Sat 2023-Jun-10

Thinking While at the Symphony

Tagged: Beauty / NotableAndQuotable / Religion / TheDivineMadness

Two nights ago, I was at Symphony Hall in Boston waiting for the Boston Pops to perform, when I saw that Trump was indicted. Clearly a big subject to wait for the next day, hence yesterday’s blog post. With that good news out of the way, let’s talk about what it’s like to go back to the symphony after years at home.

Boston Pops: A European Musical Tour, Rick Steves Narrating

We haven’t been to the symphony much. It’s a combination of:

  • being cautious in the COVID-19 pandemic, and
  • before that being extremely busy winding up my career before retirement.
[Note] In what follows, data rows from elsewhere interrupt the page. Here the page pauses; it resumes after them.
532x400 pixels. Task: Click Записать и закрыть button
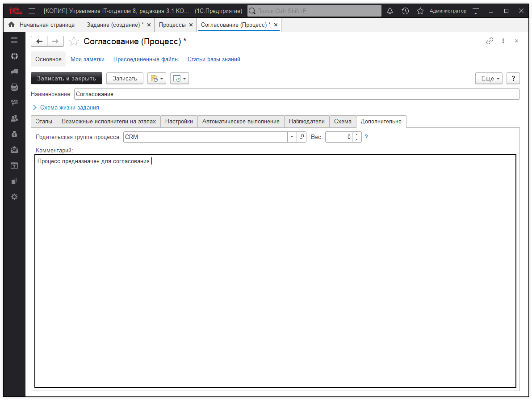67,79
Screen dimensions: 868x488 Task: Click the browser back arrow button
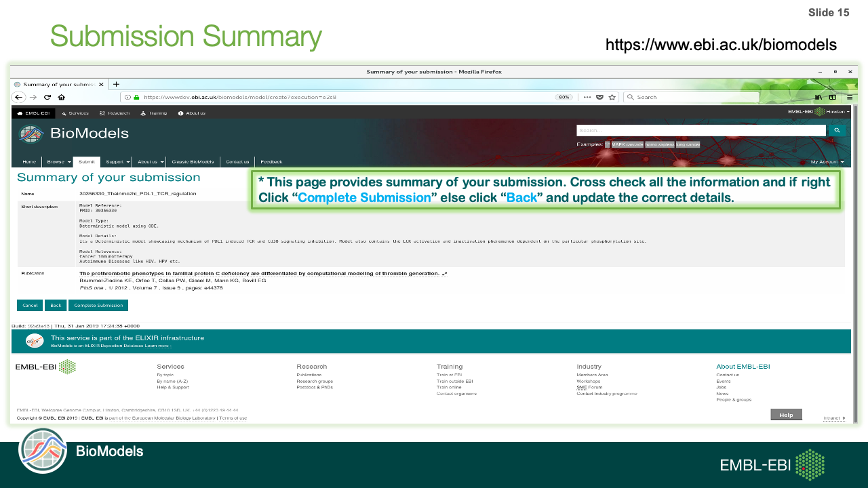pos(19,97)
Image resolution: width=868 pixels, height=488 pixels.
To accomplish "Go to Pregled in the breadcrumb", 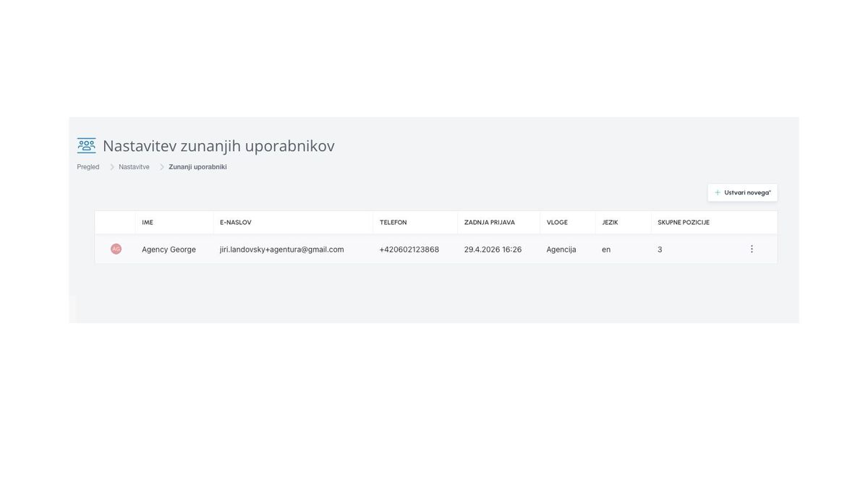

The last couple years are like finishing a PhD thesis: getting everything on record, making sure others can use it, leaving your mark, arranging your ducks collinearly in matters of estate planning, pensions & other financial matters, winding down complex investments, arranging different insurance, and so on.

It’s been a busy time.

Boston Pops Ticket 2023-Jun-08: A European Tour, Narrated by Rick Steves But… your humble Weekend Editor has had 6 COVID-19 vaccinations, and the august Weekend Editrix has had 5 (soon to be 6, as a birthday present). Perhaps it’s time to venture out a bit more? We have, after all, started going back to restaurants. So when some friends invited us to accompany their family to the Boston Pops, we figured it was a good time.

Rick Steves and Arnold Schwarzenegger

(NB: Here and further below, most pictures will expand to larger versions when you click upon them.)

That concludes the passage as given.